◆ SOURCE MATERIAL:

● ● ● ●

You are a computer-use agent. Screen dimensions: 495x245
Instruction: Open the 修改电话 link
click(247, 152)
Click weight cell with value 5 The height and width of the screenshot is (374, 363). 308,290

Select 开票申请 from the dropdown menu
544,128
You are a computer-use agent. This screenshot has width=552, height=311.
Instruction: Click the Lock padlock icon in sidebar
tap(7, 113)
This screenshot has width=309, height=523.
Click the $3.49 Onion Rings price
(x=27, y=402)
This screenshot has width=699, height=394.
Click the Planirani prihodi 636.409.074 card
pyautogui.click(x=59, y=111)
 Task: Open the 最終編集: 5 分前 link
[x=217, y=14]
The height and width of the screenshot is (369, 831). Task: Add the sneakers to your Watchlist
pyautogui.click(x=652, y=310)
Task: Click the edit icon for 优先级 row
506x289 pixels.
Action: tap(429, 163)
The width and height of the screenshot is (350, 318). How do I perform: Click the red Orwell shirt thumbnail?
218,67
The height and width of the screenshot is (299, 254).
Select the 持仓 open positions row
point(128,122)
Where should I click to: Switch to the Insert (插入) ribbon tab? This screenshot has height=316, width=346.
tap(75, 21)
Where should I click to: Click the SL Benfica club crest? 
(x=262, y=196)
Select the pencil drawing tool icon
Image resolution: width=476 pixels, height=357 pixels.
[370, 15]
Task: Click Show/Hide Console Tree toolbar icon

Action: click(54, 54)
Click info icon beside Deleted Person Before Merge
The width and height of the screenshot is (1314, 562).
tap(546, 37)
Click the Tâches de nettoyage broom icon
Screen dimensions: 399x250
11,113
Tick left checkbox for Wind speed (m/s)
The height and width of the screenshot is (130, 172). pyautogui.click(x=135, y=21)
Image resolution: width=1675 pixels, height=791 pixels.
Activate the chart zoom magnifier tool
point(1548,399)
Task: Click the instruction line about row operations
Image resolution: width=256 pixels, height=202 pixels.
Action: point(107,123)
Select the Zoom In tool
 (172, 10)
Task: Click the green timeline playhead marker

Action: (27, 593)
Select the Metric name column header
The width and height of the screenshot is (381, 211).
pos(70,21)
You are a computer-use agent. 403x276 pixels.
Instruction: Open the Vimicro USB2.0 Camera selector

● ● ● ●

◆ REQUIRED WORK: When a line of the records includes "computer", that line belongs in the answer.

◆ ANSWER BOX:
You are a computer-use agent. Screen dimensions: 495x245
You are a computer-use agent. This screenshot has width=552, height=311.
You are a computer-use agent. 403x276 pixels.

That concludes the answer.